Aunque parezca increible, se ha jugado a un Colonos de Catán en una golfa, para más señas, en el día del gañán de Jokin…

¡A la hoguera por hereje! – Gritaba la muchedumbre – ¿Una madera por una oveja? Te voy a dar madera yo, ¡pero para la lumbre!

Sin embargo, Jokin tenía un as debajo de la manga, no era un Catñan cualquiera, era un Catán con trenes, vías y mercancias que transportar (y casi hay préstamos y todo)… Catán Historias: Los Colonos de América, publicado recientemente por Devir si no recuerdo mal.

Hay locomotoras humeantes, el juego no puede ser malo...

El caso es que en una sesión atípica que duró aún menos de lo que vienen durando las últimas golfas, cuatro simios jugamos (unos cuatro turnos) un Catán, y además, gustó mucho más de lo esperado.

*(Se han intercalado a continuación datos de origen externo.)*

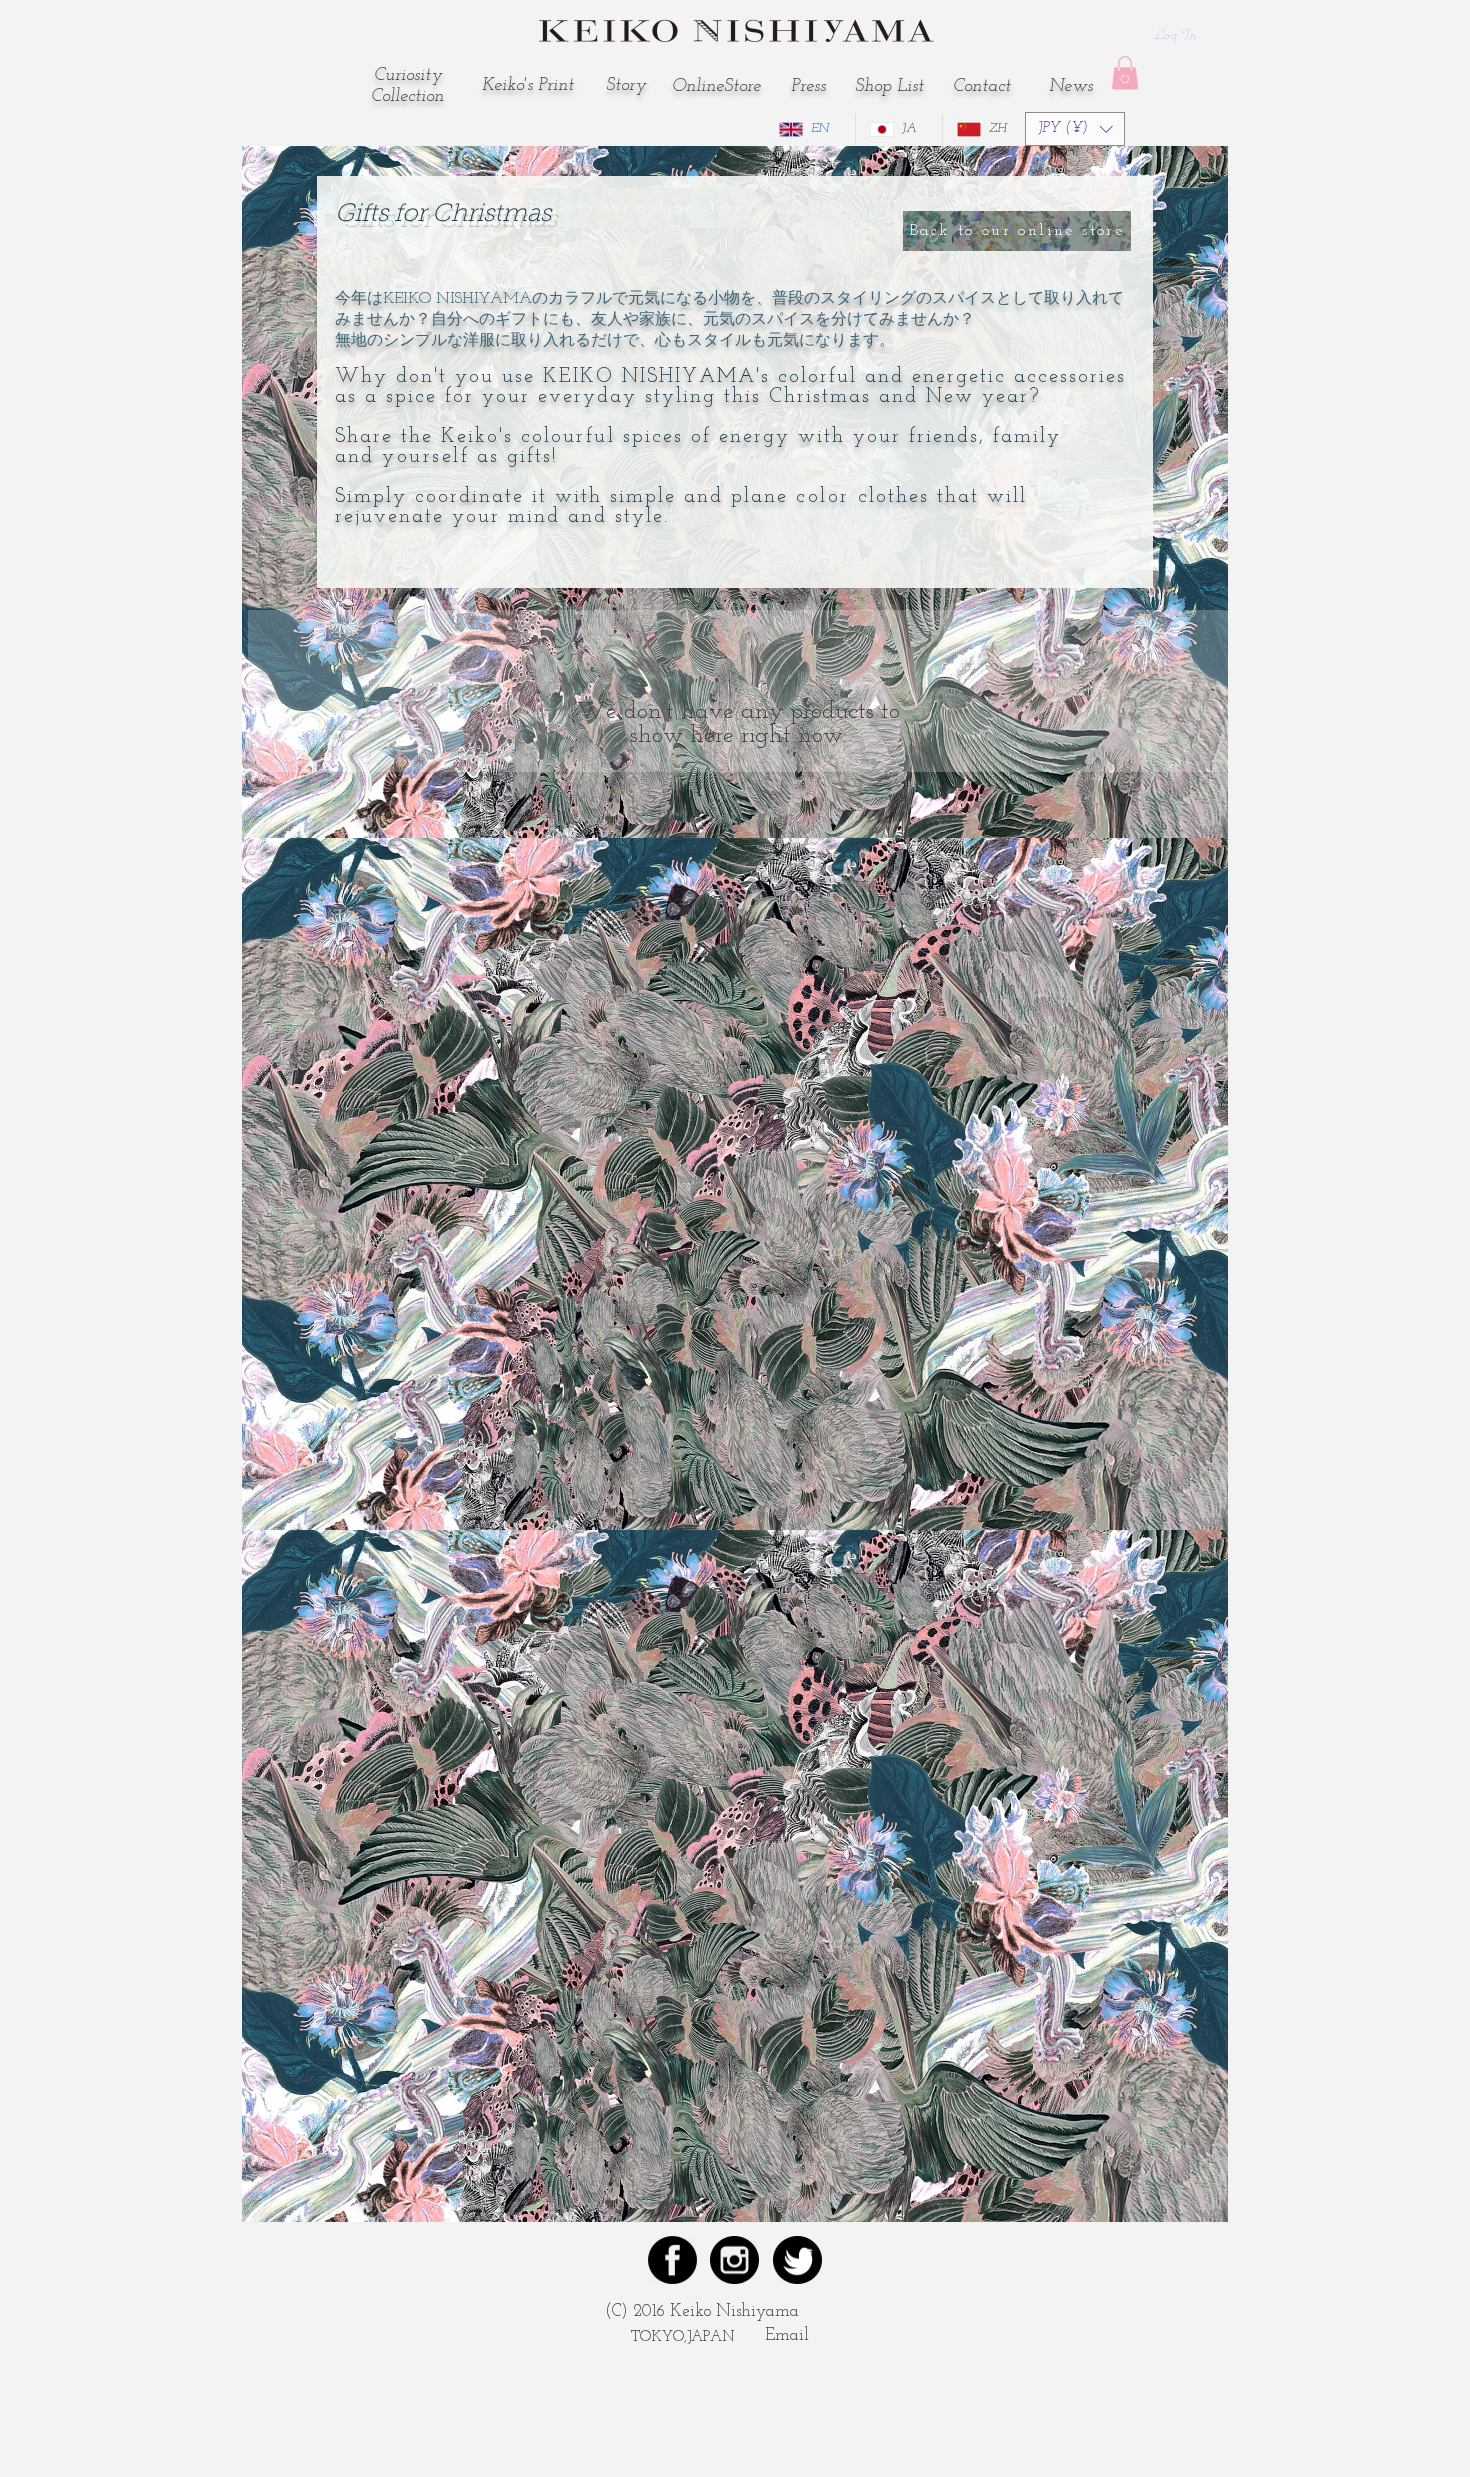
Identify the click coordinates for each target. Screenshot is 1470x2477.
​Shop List (889, 87)
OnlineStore (716, 87)
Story (626, 86)
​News (1071, 87)
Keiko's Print (528, 86)
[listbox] (1075, 129)
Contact (982, 87)
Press (808, 87)
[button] (1125, 72)
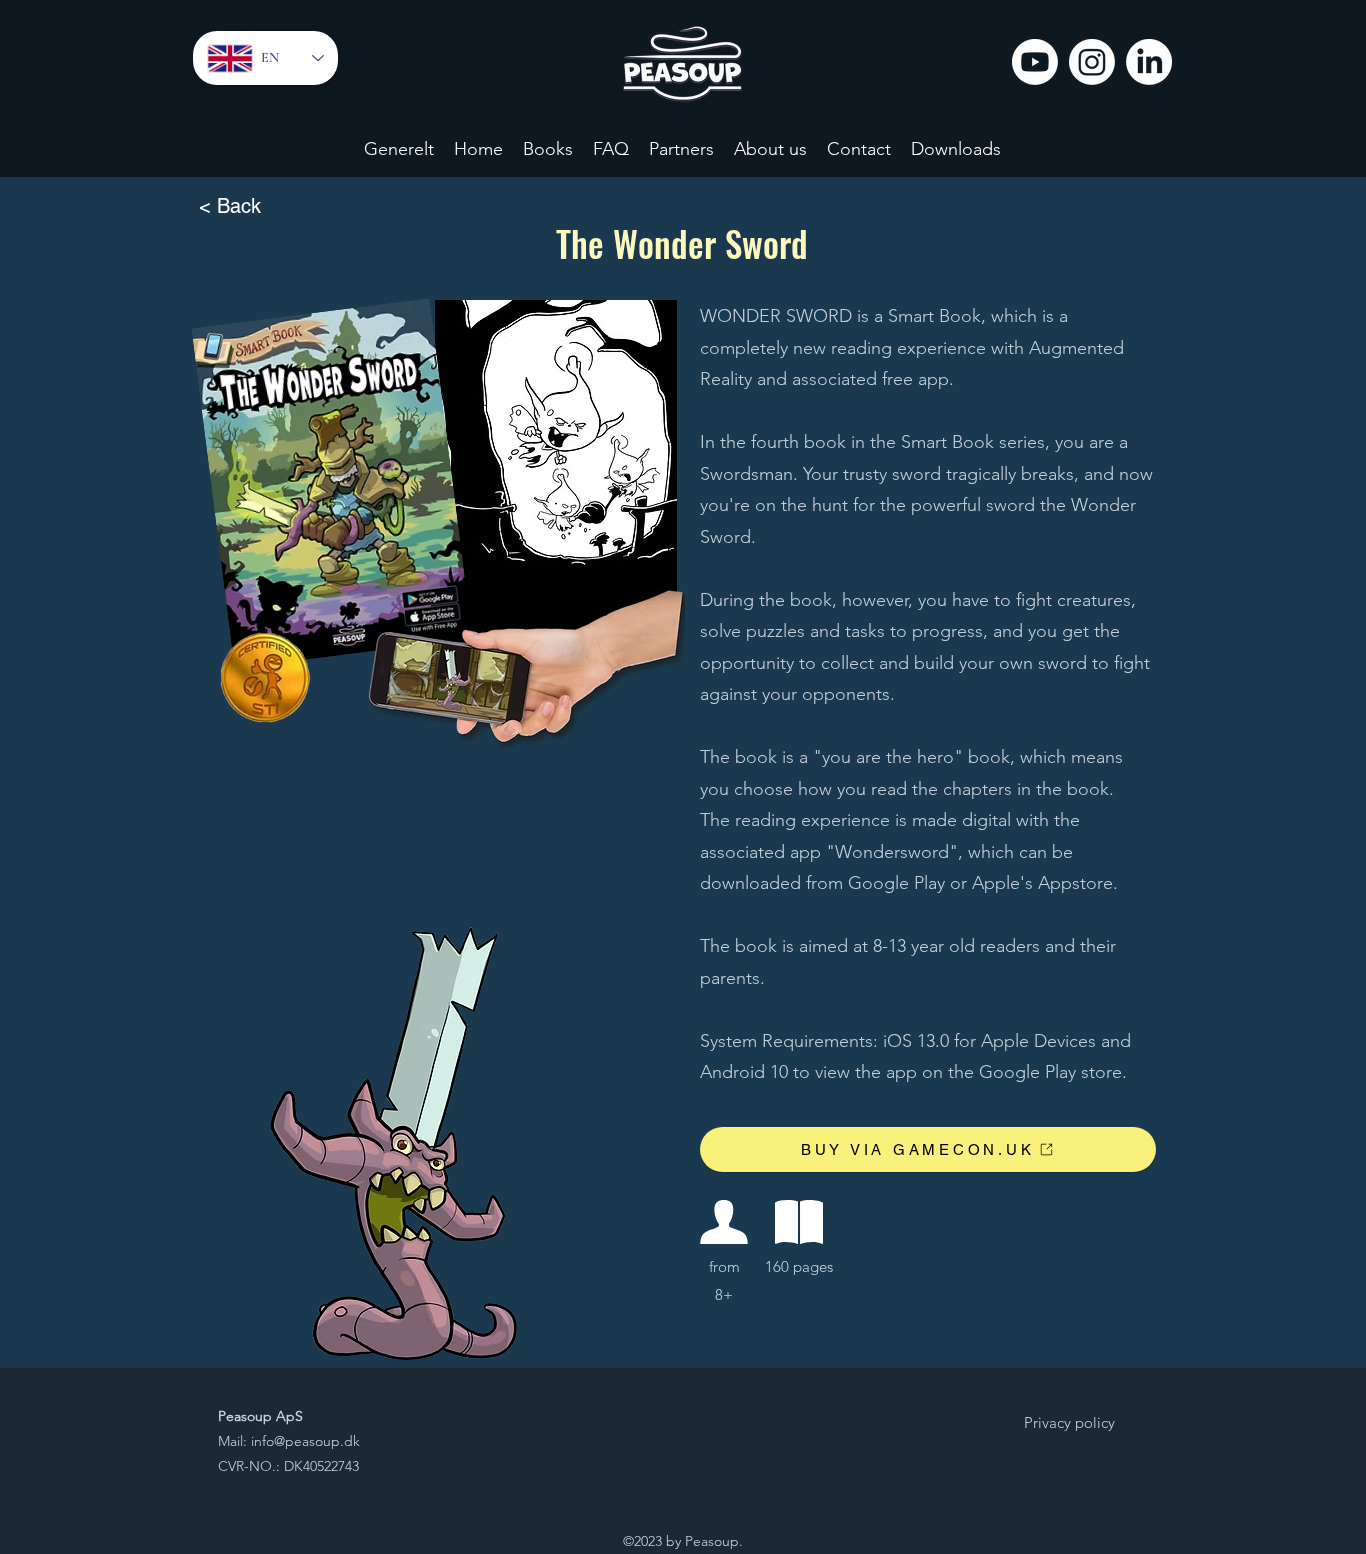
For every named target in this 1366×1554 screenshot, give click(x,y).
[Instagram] (1092, 62)
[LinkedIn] (1149, 62)
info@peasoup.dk (305, 1441)
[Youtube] (1035, 62)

¿Qué tiene de especial esta versión? Bueno, es un Catán para jugones amantes de los trenes, al menos en mi opinión. Sobre el mecanismo de recolección y cambio de materiales originales, hay un juego de trazado de vías y transporte de mercancias de lo más simpático. La idea es que cada jugador tiene una serie de mercancias (cubos de su color) que tiene que transportar con sus trenes (tiene dos) usando la red de vías (que la puede haber construido cualquier jugador) a las ciudades de otros jugadores. Cada ciudad sin embargo, tan sólo tiene demanda para una mercancía, por lo que el primero que llegue, tapará el hueco. Las ciudades nuevas no se crean conectándolas con las vías, si no que se construllen caravanas de colonos que se mueven hacía el lejano Oeste para fundarlas en la mitad de la nada. El caso, es que el juego tiene su chicha, que vías construir, donde mover los trenes, donde poner las ciudades… Por supuesto, en nuestra partida no llegamos a cambiar una carta (antes nos cortamos un brazo), pero hay un par de mecanismos que casi permiten jugar sin cambios, en particular que puedes cambiar 1/3 con el mercado y que además de las materias hay dinero de por medio que te permite comprar cartas y acelerar la partida. Sí, somos unos radicales, pero que le vamos a hacer. Seguramente, a los jugadores que les gusta cambiar en los Colonos de Catán original, les dure menos la partida, aunque quizás disfruten menos el juego al tener toda la parafernalia de las vías por encima.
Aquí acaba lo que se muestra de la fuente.